Segment Start: Listed entries

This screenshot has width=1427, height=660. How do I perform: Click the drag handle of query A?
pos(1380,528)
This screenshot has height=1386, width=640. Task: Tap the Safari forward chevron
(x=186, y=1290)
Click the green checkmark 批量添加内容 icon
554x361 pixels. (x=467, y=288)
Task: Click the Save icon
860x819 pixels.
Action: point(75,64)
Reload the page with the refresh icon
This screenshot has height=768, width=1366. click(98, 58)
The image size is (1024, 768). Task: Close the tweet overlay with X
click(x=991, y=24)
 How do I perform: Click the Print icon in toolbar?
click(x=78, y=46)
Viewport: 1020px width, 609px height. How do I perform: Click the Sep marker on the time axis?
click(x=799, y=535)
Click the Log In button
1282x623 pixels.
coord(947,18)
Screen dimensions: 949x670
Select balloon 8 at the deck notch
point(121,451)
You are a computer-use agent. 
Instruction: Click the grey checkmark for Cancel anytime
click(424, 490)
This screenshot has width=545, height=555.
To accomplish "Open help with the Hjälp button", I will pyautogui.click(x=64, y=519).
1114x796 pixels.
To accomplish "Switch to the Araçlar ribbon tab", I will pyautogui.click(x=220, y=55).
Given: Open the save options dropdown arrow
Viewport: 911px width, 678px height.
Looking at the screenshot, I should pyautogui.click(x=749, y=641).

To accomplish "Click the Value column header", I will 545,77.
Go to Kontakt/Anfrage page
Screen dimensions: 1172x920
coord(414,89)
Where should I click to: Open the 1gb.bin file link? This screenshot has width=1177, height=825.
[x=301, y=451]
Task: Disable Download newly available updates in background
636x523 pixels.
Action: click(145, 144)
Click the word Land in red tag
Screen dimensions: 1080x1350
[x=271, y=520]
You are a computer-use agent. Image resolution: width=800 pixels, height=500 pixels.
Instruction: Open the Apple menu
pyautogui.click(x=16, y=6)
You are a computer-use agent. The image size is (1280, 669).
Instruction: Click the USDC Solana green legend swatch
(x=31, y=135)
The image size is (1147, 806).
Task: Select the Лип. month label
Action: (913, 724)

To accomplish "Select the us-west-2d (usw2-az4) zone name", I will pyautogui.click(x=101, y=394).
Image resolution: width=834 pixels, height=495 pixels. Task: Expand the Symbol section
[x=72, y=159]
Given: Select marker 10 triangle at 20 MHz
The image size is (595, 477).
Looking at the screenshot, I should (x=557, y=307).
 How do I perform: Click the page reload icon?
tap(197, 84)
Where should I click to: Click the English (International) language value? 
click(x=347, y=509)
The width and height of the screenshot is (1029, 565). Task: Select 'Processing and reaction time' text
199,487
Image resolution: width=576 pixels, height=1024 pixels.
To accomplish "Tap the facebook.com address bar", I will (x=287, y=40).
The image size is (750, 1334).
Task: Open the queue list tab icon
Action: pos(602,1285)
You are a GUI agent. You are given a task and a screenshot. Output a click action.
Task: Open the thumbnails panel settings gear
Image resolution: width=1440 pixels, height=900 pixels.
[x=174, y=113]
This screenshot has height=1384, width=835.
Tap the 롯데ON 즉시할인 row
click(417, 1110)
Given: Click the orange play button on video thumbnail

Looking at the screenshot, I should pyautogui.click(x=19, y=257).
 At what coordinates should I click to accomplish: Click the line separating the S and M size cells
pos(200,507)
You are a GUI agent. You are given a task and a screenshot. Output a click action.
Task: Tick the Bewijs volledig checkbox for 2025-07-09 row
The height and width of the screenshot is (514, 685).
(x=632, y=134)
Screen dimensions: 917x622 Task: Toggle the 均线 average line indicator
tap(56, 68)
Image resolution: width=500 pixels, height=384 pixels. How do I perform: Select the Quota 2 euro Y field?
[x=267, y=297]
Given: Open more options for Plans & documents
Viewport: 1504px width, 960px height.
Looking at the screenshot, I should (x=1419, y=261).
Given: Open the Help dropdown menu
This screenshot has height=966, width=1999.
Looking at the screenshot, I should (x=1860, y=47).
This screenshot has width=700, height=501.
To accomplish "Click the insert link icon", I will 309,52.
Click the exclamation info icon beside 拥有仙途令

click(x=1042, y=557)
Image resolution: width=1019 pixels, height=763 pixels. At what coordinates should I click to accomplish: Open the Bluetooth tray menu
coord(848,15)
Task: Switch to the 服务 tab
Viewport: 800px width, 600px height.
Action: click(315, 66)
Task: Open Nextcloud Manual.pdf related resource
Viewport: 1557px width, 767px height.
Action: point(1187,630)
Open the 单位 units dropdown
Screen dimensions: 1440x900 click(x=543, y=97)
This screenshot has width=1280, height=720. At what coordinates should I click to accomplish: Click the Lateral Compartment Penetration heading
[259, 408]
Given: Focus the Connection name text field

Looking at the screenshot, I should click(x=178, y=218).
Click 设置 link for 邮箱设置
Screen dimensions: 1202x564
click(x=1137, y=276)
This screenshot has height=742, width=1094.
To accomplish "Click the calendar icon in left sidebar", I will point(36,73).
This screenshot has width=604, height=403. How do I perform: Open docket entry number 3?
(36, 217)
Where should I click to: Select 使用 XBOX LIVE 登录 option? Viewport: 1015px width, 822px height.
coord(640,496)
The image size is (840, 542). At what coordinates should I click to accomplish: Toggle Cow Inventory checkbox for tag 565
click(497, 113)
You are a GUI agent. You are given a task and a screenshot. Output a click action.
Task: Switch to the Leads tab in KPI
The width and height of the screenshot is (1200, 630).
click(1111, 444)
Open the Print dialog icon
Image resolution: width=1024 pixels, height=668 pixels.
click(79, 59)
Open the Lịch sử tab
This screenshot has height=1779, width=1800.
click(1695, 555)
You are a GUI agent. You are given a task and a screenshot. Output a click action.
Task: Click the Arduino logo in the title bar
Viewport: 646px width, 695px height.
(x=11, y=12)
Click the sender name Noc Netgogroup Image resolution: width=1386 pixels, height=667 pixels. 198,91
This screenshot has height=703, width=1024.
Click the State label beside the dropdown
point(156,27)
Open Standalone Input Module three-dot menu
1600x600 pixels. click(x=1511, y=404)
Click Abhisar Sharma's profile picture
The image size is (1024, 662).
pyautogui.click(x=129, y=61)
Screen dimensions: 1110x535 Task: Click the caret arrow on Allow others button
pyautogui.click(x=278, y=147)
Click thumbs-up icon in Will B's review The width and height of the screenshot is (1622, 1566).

Segment End: Listed entries

Task description: Once the lines of the entries containing the word "options" have been counted, report the number alone.

Task result: 2